Problems to solve:
A – In the passage on Meteor coaches, write out the part that begins at the words "In 1928 they" and stops after the words "priced at $2200.".
B – According to the passage on Meteor coaches, by roughly how much did Meteor lower its prices in 1927?

Text block:
────────

Meteor continued to offer coaches on their assembled 70hp Continental-engined chassis through 1926.  Standard equipment included Firestone tires, Lockheed 4-wheel hydraulic brakes, Timken axles, and heavy-duty springs equipped with Watson Stabilators. Leather-back landau styling was available for no additional cost on all of their limousine-style coaches. For $500 less, Mort coaches used identical frames and bodies as their Meteor brethren, but were powered by a smaller 50hp Continental and finished in less expensive materials.

For 1927 Meteor reduced their prices by about $500 across the board and eliminated their low-budget Mort coaches altogether.  The 50hp Continental engine from the Mort was now offered in Meteor's lower-priced coaches and more expensive models came with a Continental 70hp six or a brand-new 72hp Continental V8, an engine that enabled Meteor to compete directly with Cadillac. Their limousine-style coaches were offered with either a leather-back landau roof or a plain painted-metal roof treatment. As always, plain, frosted, leaded or combination frosted/leaded windows were available on all of Meteor's coaches.

In 1928 they adopted an even more powerful motor, Continental's 80hp Red Seal straight-8.  Meteor also introduced a new extension sill roller at the rear of their funeral coaches that facilitated easier loading and unloading of the casket. An attractive service car which featured a full padded-leather top, 48" leaded-glass window and double rear-entrance doors was priced at $2200.  

A re-designed chassis became available during 1929. Known as the 800 series it featured a wider radiator, stylish swept front fenders, integral spare-tire wells and fender mounted warning lights. The new chassis included an 80hp Continental engine, Watson Stabilators, and Lockheed four wheel hydraulic brakes.  800 models included a short-wheelbase sedan-ambulance, a service car, a combination hearse/ambulance and dedicated ambulances and hearses. The $300-$400 cheaper 600 series used their older crown-fendered chassis and was only available with a 60hp Continental.

────────

Information given:
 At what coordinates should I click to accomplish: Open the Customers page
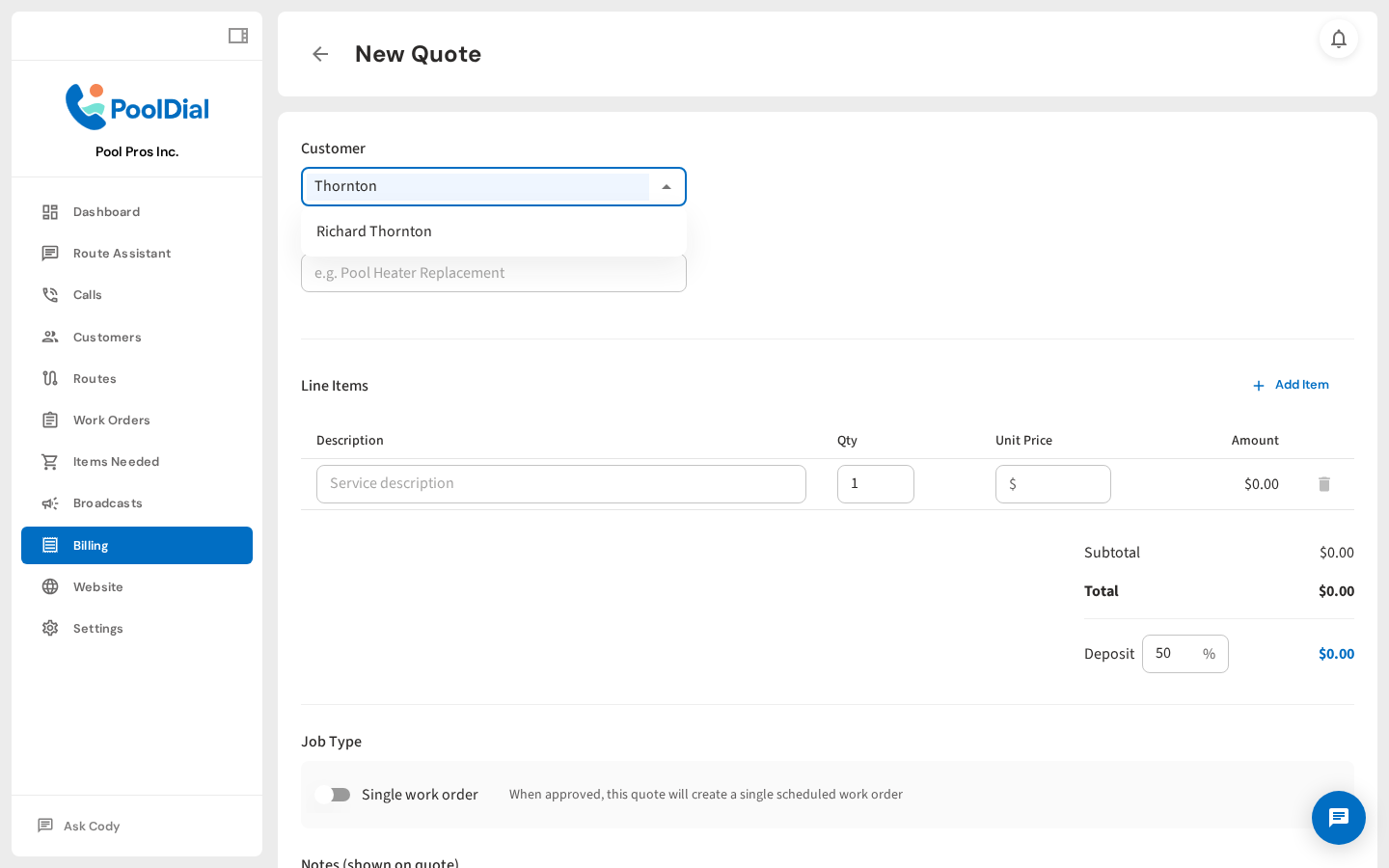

────────

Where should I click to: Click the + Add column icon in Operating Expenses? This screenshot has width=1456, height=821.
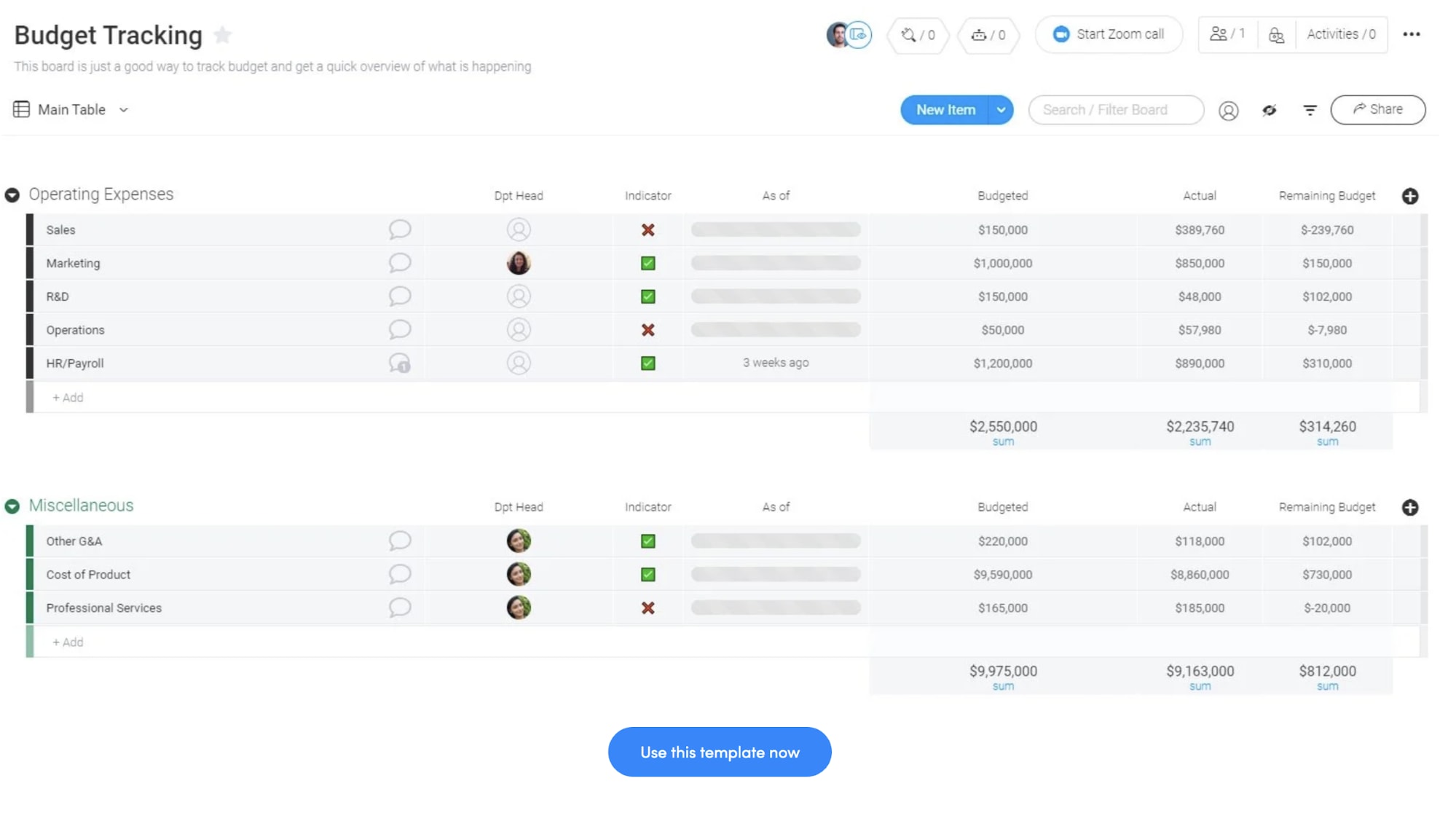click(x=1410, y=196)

────────

Responses per task:
A –
In 1928 they adopted an even more powerful motor, Continental's 80hp Red Seal straight-8.  Meteor also introduced a new extension sill roller at the rear of their funeral coaches that facilitated easier loading and unloading of the casket. An attractive service car which featured a full padded-leather top, 48" leaded-glass window and double rear-entrance doors was priced at $2200.

B – About $500 across the board.